[Stored data entries]
::::

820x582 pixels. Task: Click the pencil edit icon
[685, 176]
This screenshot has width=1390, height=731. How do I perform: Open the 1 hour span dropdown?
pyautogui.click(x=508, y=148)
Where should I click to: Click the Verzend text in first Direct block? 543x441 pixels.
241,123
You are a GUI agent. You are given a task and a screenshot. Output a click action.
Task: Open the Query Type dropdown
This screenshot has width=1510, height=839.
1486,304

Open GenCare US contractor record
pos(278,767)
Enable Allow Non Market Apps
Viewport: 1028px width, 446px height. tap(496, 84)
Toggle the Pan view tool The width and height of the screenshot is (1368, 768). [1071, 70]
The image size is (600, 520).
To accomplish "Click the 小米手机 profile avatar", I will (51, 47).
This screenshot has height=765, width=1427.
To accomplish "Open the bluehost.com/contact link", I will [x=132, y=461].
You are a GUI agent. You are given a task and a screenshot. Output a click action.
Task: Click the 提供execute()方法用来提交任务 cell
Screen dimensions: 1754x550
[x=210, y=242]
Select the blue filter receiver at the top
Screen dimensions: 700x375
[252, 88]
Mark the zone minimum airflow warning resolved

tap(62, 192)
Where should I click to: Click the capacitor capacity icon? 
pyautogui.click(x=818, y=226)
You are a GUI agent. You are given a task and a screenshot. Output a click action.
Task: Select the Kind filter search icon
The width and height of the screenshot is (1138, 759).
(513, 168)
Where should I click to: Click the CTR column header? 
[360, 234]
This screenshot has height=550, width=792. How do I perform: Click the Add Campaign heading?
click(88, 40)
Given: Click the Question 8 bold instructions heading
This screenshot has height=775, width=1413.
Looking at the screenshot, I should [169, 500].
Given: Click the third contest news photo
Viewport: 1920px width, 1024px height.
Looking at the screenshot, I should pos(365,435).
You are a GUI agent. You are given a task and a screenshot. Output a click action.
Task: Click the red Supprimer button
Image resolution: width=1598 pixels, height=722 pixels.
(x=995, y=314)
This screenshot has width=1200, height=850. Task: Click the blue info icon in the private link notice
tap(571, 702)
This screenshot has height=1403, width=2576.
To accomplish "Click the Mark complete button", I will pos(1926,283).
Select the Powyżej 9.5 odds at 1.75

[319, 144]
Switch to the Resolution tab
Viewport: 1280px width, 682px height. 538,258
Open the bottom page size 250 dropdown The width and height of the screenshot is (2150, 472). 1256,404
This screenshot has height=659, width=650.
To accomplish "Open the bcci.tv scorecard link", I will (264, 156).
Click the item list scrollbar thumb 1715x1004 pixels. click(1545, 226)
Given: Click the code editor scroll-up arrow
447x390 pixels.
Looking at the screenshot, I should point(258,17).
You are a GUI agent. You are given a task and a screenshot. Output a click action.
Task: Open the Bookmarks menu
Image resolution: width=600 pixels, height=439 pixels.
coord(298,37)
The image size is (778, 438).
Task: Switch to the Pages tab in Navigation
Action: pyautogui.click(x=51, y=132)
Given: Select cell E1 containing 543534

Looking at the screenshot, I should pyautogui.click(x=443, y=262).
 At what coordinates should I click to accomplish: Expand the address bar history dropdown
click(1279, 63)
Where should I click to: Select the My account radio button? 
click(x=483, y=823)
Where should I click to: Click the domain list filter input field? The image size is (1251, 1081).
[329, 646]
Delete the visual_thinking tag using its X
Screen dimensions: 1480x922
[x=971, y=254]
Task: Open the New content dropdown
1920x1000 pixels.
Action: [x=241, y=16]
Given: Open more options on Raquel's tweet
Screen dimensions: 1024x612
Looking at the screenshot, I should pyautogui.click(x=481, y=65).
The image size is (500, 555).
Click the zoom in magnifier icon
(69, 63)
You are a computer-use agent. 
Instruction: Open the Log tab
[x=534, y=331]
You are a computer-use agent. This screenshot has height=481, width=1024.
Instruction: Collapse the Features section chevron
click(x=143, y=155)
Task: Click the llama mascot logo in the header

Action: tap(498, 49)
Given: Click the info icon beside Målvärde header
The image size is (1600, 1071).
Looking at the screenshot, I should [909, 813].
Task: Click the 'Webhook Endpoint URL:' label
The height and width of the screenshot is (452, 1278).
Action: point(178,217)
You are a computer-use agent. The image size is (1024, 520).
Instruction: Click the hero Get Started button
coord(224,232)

::::

* _Task statement_
Could you return every record above exactly as written?

* _Solution to this exercise_
820x582 pixels. Task: Click the pencil edit icon
[685, 176]
This screenshot has width=1390, height=731. How do I perform: Open the 1 hour span dropdown?
pyautogui.click(x=508, y=148)
Where should I click to: Click the Verzend text in first Direct block? 543x441 pixels.
241,123
You are a GUI agent. You are given a task and a screenshot. Output a click action.
Task: Open the Query Type dropdown
This screenshot has width=1510, height=839.
1486,304

Open GenCare US contractor record
pos(278,767)
Enable Allow Non Market Apps
Viewport: 1028px width, 446px height. tap(496, 84)
Toggle the Pan view tool The width and height of the screenshot is (1368, 768). [1071, 70]
The image size is (600, 520).
To accomplish "Click the 小米手机 profile avatar", I will (51, 47).
This screenshot has height=765, width=1427.
To accomplish "Open the bluehost.com/contact link", I will [x=132, y=461].
You are a GUI agent. You are given a task and a screenshot. Output a click action.
Task: Click the 提供execute()方法用来提交任务 cell
Screen dimensions: 1754x550
[x=210, y=242]
Select the blue filter receiver at the top
Screen dimensions: 700x375
[252, 88]
Mark the zone minimum airflow warning resolved

tap(62, 192)
Where should I click to: Click the capacitor capacity icon? 
pyautogui.click(x=818, y=226)
You are a GUI agent. You are given a task and a screenshot. Output a click action.
Task: Select the Kind filter search icon
The width and height of the screenshot is (1138, 759).
(513, 168)
Where should I click to: Click the CTR column header? 
[360, 234]
This screenshot has height=550, width=792. How do I perform: Click the Add Campaign heading?
click(88, 40)
Given: Click the Question 8 bold instructions heading
This screenshot has height=775, width=1413.
Looking at the screenshot, I should [169, 500].
Given: Click the third contest news photo
Viewport: 1920px width, 1024px height.
Looking at the screenshot, I should pos(365,435).
You are a GUI agent. You are given a task and a screenshot. Output a click action.
Task: Click the red Supprimer button
Image resolution: width=1598 pixels, height=722 pixels.
(x=995, y=314)
This screenshot has width=1200, height=850. Task: Click the blue info icon in the private link notice
tap(571, 702)
This screenshot has height=1403, width=2576.
To accomplish "Click the Mark complete button", I will pos(1926,283).
Select the Powyżej 9.5 odds at 1.75

[319, 144]
Switch to the Resolution tab
Viewport: 1280px width, 682px height. 538,258
Open the bottom page size 250 dropdown The width and height of the screenshot is (2150, 472). 1256,404
This screenshot has height=659, width=650.
To accomplish "Open the bcci.tv scorecard link", I will (264, 156).
Click the item list scrollbar thumb 1715x1004 pixels. click(1545, 226)
Given: Click the code editor scroll-up arrow
447x390 pixels.
Looking at the screenshot, I should point(258,17).
You are a GUI agent. You are given a task and a screenshot. Output a click action.
Task: Open the Bookmarks menu
Image resolution: width=600 pixels, height=439 pixels.
coord(298,37)
The image size is (778, 438).
Task: Switch to the Pages tab in Navigation
Action: pyautogui.click(x=51, y=132)
Given: Select cell E1 containing 543534

Looking at the screenshot, I should pyautogui.click(x=443, y=262).
 At what coordinates should I click to accomplish: Expand the address bar history dropdown
click(1279, 63)
Where should I click to: Select the My account radio button? 
click(x=483, y=823)
Where should I click to: Click the domain list filter input field? The image size is (1251, 1081).
[329, 646]
Delete the visual_thinking tag using its X
Screen dimensions: 1480x922
[x=971, y=254]
Task: Open the New content dropdown
1920x1000 pixels.
Action: [x=241, y=16]
Given: Open more options on Raquel's tweet
Screen dimensions: 1024x612
Looking at the screenshot, I should pyautogui.click(x=481, y=65).
The image size is (500, 555).
Click the zoom in magnifier icon
(69, 63)
You are a computer-use agent. 
Instruction: Open the Log tab
[x=534, y=331]
You are a computer-use agent. This screenshot has height=481, width=1024.
Instruction: Collapse the Features section chevron
click(x=143, y=155)
Task: Click the llama mascot logo in the header

Action: tap(498, 49)
Given: Click the info icon beside Målvärde header
The image size is (1600, 1071).
Looking at the screenshot, I should [909, 813].
Task: Click the 'Webhook Endpoint URL:' label
The height and width of the screenshot is (452, 1278).
Action: point(178,217)
You are a computer-use agent. The image size is (1024, 520).
Instruction: Click the hero Get Started button
coord(224,232)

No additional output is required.